A study has showed that in orthopedic surgery, the anti-inflammatory effect of TXA was shown by the lower CRP level of patients who received TXA compared with those who not or small dose36. However, the specific anti-inflammatory mechanism of TXA is still unclear. Different researchers put forward different opinions according to their research results. Later et al.37 studied the mRNA expression level of 114 inflammatory genes before and after operation, and found that TXA could reduce the expression of inflammatory genes. Kong et al.38 believed that the anti-inflammatory mechanism of TXA may be that it could protect PLT by reducing the degradation of PLT membrane glycoprotein receptors by plasmin. By protecting PLT, the activation, adhesion and aggregation of PLT can be inhibited, and at the same time, it could effectively inhibit the aggregation of leukocytes and the activation of endothelial cells, so as to reduce the inflammatory reaction. Although fibrinolysis and inflammation are independent processes in many aspects, it is likely that there is a close relationship between fibrinolysis and inflammation system39. Among them, fibrinolytic enzyme plays an important role in the process of connecting the fibrinolytic system and the inflammatory system, and it can stimulate the release of cytokines and other inflammatory mediators of different cell types to promote inflammation40. In addition, fibrinolytic enzyme can activate the body's complement system by cracking the complement protein while playing the role of thrombolysis. After the activation of the complement system, it can cause and strengthen the inflammatory response through chemotaxis, anaphylaxis, kininoid action and other ways41. However, we found that there were three problems, when study the anti-inflammatory mechanism of TXA. First, there were few reports on the anti-inflammatory effects of TXA, and most of them are analyzed around joint surgery. Second, when reviewing previous studies, it was found that the dosage, frequency and timing of TXA were not completely consistent, and these factors might affect the anti-inflammatory effect of TXA. Third, there were many indicators used to display inflammatory reaction, such as interleukin, tumor necrosis factor, CRP and ESR, while different inflammatory factors may reflect different inflammatory reactions. Therefore, the anti-inflammatory mechanism of TXA still needs further study.

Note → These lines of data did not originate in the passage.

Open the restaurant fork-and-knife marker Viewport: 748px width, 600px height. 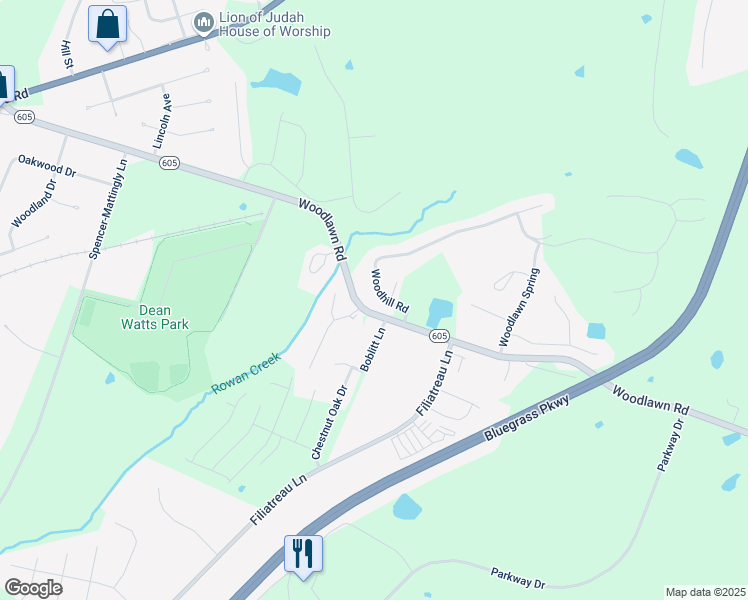click(303, 555)
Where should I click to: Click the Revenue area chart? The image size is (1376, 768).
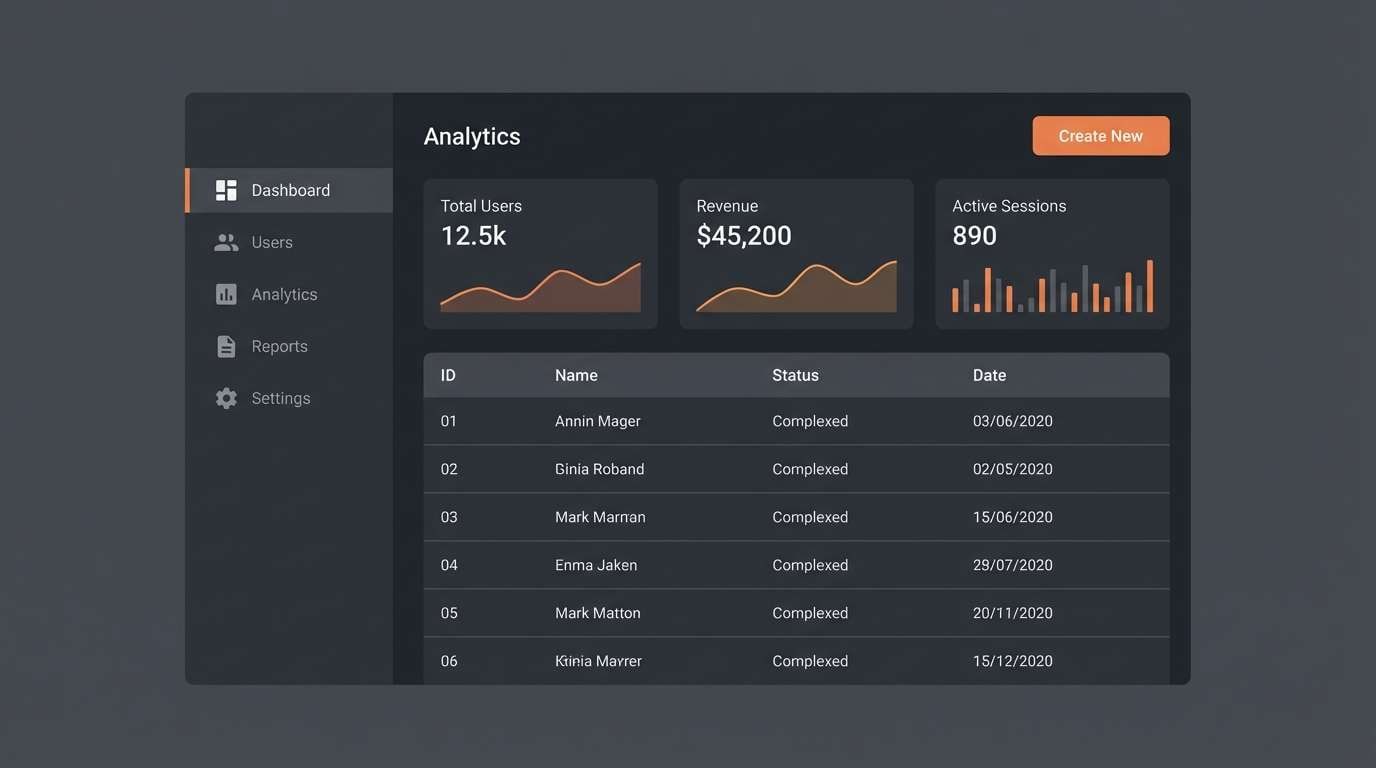pos(796,287)
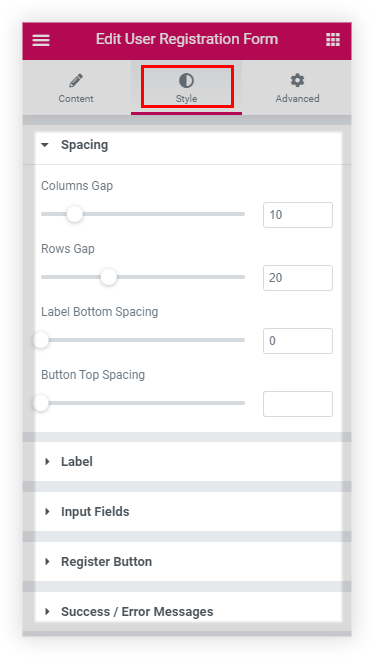Click the Columns Gap slider handle
The height and width of the screenshot is (659, 374).
click(75, 214)
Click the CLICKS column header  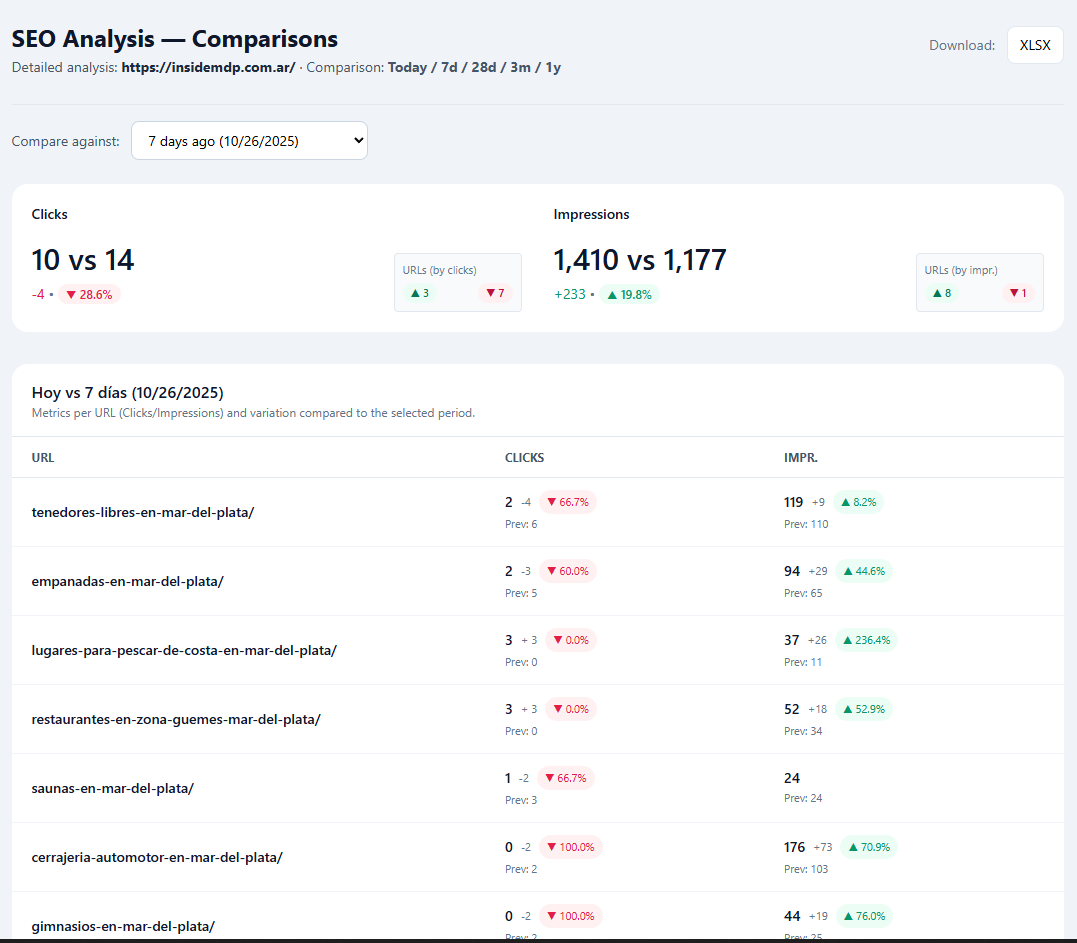tap(524, 457)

In this study, preoperative intravenous administration of 1 g of TXA did not significantly affect the postoperative CRP and ESR. This is similar to our previous results in single-segment PLIF with the same dose and administration method16. The research results of Yuan et al.20 showed that the postoperative inflammation indicators of patients who received TXA were lower than those of the control group who did not receive TXA, and the improvement of inflammation indicators after multiple used of TXA was better than that of single dose used. Meanwhile, a study has also shown that as the dosage of TXA increases, its anti fibrinolytic effect was enhanced, which might have potential anti-inflammatory effects42. However, this study yielded different results, with no significant difference in postoperative CRP and ESR between the two groups. There may be two reasons for the different results mentioned above. On the one hand, we only used 1 g of TXA once before surgery, which belonged to low dose single application, and might not reach the sign of causing detectable anti-inflammatory reaction. Because the anti-inflammatory effect of TXA in the perioperative period had a significant positive correlation with the times and dose of TXA39. On the other hand, the use of antibiotics during the perioperative period might mask the anti-inflammatory effect of TXA, which was difficult to be detected.

Conclusion

In summary, through this study, intravenous infusion of TXA is safe and feasible in dual segment PLIF. It does not affect coagulation function and can reduce intraoperative bleeding, postoperative drainage, and transfusion rate. Moreover, it does not affect the postoperative inflammatory response, especially CRP and ESR. However, this study also has some limitation, as it is a retrospective and relatively small sample size study. In the future, further research will be conducted.